Because this is not what reinterpret_cast . All permitted conversions with reinterpret_cast include pointers or references, except that the integer or enum type can be reinterpret_cast for itself. All of this is defined in the standard, [expr.reinterpret.cast] .
I'm not sure what you are trying to achieve here, but if you want randomIntNumber have the same meaning as randomUintNumber , then do
const int64_t randomIntNumber = randomUintNumber;
If this leads to a compiler warning, or if you just want to be more explicit, then:
const int64_t randomIntNumber = static_cast<int64_t>(randomUintNumber);
The result of the cast has the same meaning as the input if randomUintNumber less than 2 63 . Otherwise, the result will be determined by the implementation, but I expect all known implementations that int64_t will define it to do the obvious thing: the result is equivalent to input modulo 2 64 .
If you want randomIntNumber have the same bit pattern as randomUintNumber , you can do this:
int64_t tmp; std::memcpy(&tmp, &randomUintNumber, sizeof(tmp)); const int64_t randomIntNumber = tmp;
Since int64_t guaranteed to use two additional representations, you hope that the implementation defines static_cast to have the same result as for values outside the uint64_t range. But in fact, this is not guaranteed in the AFAIK standard.
Even if randomUintNumber is a compile-time constant, unfortunately, here randomIntNumber not a compile-time constant. But then, how is “random” a compile-time constant ?; -)
If you need to get around this, and you don't trust the implementation, to be reasonable about converting non-standard unsigned values to signed types, then something like this:
const int64_t randomIntNumber = randomUintNumber <= INT64_MAX ? (int64_t) randomUintNumber : (int64_t) (randomUintNumber - INT64_MAX - 1) + INT64_MIN;
Now I advocate writing truly portable code wherever possible, but even so, I think it borders on paranoia.
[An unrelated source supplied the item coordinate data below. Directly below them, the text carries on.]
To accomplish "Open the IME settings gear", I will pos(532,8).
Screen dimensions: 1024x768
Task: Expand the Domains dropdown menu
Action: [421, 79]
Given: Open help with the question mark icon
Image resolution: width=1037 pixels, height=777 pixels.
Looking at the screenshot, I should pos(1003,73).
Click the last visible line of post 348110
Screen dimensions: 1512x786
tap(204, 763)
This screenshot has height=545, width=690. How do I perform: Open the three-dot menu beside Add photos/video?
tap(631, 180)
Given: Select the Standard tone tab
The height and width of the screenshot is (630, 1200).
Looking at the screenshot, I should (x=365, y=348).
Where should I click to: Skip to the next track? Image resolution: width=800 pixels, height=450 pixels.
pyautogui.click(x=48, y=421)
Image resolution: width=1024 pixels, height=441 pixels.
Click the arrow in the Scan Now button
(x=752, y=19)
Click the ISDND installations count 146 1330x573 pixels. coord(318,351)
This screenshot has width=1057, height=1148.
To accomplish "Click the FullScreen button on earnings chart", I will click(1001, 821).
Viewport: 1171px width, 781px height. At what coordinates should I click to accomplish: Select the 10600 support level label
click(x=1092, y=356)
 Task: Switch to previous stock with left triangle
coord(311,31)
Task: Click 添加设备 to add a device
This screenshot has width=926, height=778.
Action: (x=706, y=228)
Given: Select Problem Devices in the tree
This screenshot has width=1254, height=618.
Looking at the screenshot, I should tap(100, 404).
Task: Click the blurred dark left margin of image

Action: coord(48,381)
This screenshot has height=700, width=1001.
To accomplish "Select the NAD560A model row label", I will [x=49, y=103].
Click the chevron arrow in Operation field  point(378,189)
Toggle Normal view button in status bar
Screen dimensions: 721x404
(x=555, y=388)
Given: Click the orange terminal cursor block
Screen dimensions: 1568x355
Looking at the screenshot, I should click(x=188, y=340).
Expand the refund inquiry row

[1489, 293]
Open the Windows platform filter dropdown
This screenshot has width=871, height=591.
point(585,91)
Btw, you may be tempted to write the following:
const int64_t randomIntNumber = reinterpret_cast<int64_t&>(randomUintNumber);
or equivalently:
const int64_t randomIntNumber = *reinterpret_cast<int64_t*>(&randomUintNumber);
This is not entirely guaranteed to work, because although they exist where int64_t and uint64_t , it is guaranteed that they are a signed type and an unsigned type of the same size, in fact they are not guaranteed to be signed and unsigned versions of the standard integer type. Thus, this is implementation-specific, regardless of whether this code violates a strict alias. Code that violates a strict alias has undefined behavior. The following does not violate a strict alias, and this is normal if the pattern bit in randomUintNumber is a valid representation of the long long value:
unsigned long long x = 0; const long long y = reinterpret_cast<long long &>(x);
So, in implementations where int64_t and uint64_t are typedefs for long long and unsigned long long , then my reinterpret_cast is fine. And just as with converting values out of range to fit the implementation, you should expect that a reasonable thing to implement is to make them the corresponding types with / without signature. So, like static_cast and implicit conversion, you expect it to work in any reasonable implementation, but in reality it is not guaranteed.